Looking carefully.

When I have not much to do, which is more often than it should be, I love looking through old photos and reliving experiences. Today’s picture could have been taken in any of the cities in which we lived in Ethiopia. I’ve tried to mark some things which reflect the economy of the land, and I comment on them. Remember that the population is still about 85% rural which tends to be poorer than the cities.

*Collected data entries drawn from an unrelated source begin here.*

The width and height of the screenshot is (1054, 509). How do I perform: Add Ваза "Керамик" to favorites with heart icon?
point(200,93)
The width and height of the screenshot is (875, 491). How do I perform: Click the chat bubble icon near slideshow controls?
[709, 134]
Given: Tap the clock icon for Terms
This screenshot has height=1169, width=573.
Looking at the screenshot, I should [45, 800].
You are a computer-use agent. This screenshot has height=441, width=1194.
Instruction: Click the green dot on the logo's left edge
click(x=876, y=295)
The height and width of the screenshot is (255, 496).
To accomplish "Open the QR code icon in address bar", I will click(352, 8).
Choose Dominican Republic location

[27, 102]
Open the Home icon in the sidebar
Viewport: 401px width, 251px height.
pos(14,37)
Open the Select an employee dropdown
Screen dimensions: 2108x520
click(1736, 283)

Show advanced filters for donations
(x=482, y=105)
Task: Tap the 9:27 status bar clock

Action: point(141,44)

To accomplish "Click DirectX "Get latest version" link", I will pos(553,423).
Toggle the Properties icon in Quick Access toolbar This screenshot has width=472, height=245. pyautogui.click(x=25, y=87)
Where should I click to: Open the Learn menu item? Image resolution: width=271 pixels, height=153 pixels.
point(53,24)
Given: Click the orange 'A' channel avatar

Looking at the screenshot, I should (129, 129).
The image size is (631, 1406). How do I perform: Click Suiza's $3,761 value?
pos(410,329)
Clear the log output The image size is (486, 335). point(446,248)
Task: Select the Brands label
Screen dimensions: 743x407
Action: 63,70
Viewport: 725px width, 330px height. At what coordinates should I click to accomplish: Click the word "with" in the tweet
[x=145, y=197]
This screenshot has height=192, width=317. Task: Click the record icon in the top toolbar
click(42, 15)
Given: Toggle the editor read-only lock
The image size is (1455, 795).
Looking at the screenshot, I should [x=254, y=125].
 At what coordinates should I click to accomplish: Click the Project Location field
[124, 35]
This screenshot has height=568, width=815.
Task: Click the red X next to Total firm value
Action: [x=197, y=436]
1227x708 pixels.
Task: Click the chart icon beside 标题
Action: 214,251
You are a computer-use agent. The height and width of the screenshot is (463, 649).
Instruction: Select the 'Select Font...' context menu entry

  1. You can see the tall unmarked pole, which is either a telephone (unlikely) or an electricity one. But you cannot see any connections to any of the dwellings. It is passing through to a richer area, and there are some very rich areas!
  2. The pink arrow points to a water tank. There are no gutters visible. There is a water distribution throughout the city but it is frequently not available, so when you can, you fill up a reservoir against those times.
  3. The red hexagons mark the different standards of roofing, some of which are virtually non existent. They have periods of very heavy rains.
  4. The purple arrow marks an example of child labour. Sheets of iron are being put onto the roof.He is obviously a teenager but often you see little kids carrying far too heavy loads and with great responsibility – often carrying babies on their backs or with loads of wood on their backs.
  5. The red arrow shows the outlet above the communal toilet. People often shower over the toilet or under a spray in the open. From personal experience you try to not need ‘to go’ when visiting these places!
  6. The blue arrow marks a group of ladies in community. You can see their beautiful white teeth, as grinning they look up to where I am taking a photo.
  7. The white arrow indicates their love of cleanliness in the midst of difficult circumstances.Their white clothes are sparkling!

Dominic Cartier.

2 thoughts on “Looking carefully.

  1. Great points of interest. (I would have liked it if the arrows were a bit thicker.) 46 years ago I was in Malaysia and I was amazed when I saw Malaysian Office girls stepping over a huge drain on a thin plank all of them dressed immaculately. They had come from their kampong with its one tap in the middle for about twenty huts. They were clean and bright and happy. And there were European backpackers wandering around in what looked like Salvation Army Op Shop discards.